Respecto al hecho imponible del ICIO, el art. 100 TRLRHL lo define como sigue: “la realización, dentro del término municipal, de cualquier construcción, instalación u obra para la que se exija obtención de la correspondiente licencia de obras o urbanística, se haya obtenido o no dicha licencia, o para la que se exija la presentación de declaración responsable o comunicación previa, siempre que la expedición de la licencia o la actividad de control corresponda al Ayuntamiento de la imposición”.

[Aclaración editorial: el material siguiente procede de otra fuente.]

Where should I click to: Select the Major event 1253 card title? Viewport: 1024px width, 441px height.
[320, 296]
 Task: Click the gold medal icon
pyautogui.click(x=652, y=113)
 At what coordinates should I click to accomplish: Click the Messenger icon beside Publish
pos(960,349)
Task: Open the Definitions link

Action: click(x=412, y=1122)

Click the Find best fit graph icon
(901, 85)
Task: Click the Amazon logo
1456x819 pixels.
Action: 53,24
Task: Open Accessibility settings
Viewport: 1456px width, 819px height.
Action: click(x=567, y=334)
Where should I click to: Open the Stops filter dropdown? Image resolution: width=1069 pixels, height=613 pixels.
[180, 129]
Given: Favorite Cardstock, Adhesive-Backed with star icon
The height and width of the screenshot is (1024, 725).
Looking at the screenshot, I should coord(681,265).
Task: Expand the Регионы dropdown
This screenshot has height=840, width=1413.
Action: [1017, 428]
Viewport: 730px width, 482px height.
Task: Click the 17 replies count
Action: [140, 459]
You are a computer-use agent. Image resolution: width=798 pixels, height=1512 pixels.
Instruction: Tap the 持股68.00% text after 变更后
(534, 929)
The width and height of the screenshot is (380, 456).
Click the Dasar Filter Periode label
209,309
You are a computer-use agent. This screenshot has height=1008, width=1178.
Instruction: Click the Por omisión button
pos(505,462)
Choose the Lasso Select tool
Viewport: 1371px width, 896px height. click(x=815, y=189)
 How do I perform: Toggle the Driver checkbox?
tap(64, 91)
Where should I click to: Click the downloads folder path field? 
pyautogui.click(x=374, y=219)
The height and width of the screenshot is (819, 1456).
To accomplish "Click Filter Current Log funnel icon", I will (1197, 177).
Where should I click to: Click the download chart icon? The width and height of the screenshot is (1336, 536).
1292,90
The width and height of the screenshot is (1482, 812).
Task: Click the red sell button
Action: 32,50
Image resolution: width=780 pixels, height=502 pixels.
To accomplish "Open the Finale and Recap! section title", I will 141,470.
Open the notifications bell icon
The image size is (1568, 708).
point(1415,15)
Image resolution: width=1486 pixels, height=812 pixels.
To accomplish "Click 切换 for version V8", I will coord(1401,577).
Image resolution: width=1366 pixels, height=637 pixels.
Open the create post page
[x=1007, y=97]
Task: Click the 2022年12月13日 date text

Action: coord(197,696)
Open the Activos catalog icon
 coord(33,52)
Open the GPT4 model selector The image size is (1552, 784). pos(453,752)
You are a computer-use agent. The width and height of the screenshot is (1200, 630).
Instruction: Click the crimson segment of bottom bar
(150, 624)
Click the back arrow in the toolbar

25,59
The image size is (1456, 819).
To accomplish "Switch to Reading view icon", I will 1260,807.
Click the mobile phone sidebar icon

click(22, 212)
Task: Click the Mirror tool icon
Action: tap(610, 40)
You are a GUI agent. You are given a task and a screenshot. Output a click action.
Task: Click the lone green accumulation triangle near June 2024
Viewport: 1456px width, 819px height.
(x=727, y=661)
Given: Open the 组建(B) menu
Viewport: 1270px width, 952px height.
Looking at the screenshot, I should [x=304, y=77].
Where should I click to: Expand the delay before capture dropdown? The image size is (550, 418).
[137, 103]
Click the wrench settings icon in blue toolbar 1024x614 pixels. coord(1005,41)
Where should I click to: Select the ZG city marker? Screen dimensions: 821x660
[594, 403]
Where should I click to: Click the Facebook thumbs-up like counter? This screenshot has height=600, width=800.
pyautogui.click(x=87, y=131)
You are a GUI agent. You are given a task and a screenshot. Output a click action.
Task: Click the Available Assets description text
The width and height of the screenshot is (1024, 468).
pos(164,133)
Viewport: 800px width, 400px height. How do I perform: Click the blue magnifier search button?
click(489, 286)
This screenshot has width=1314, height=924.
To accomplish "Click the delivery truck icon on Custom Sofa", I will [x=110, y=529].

Si nos decidimos por adquirir un inmueble como inversión, una vivienda p. ej., tendremos que tener en cuenta que requerirá con el paso de los años de una serie de reformas, que pueden estar gravadas por este impuesto si caen en la definición del hecho imponible que antes hemos visto.

Las tasas 

El abanico de posibles tasas es bastante amplio, y tenderemos a pagarlas cuando decidamos invertir en bienes inmuebles.

Algunos ejemplos podrían ser la tasa por recogida de basuras o la tasa de alcantarillado y depuración. Estas estarán previstas en algunos Ayuntamientos y en otros no.

El Impuesto sobre Sociedades o IS

El IS como sabemos grava la obtención de renta neta, el resultante de restar los gastos y pérdidas a los ingresos y beneficios obtenidos, durante un determinado período impositivo, por aquellas entidades que la Ley del impuesto (su art. 7) señale como contribuyentes. 

Aunque también se podrá articular la inversión en acciones de empresas cotizadas o las participaciones en fondos de inversión a través de una sociedad mercantil, el interés de la utilización de una persona jurídica irá más de la mano de la inversión en bienes inmuebles, con vistas a su arrendamiento (para patrimonios grandes, sí que hay supuestos en los que la utilización de holdings para invertir en diferentes activos es interesante, como es el caso del holding cotizado “Corporación Financiera Alba”, también con vistas a aislar la responsabilidad de diferentes tipos de negocios propiedad de una misma persona o grupo familiar). Respecto a la inversión en inmuebles, como veremos, para el arrendamiento de viviendas, existirán regímenes muy bonificados que para ciertos contribuyentes pueden resultar muy interesantes.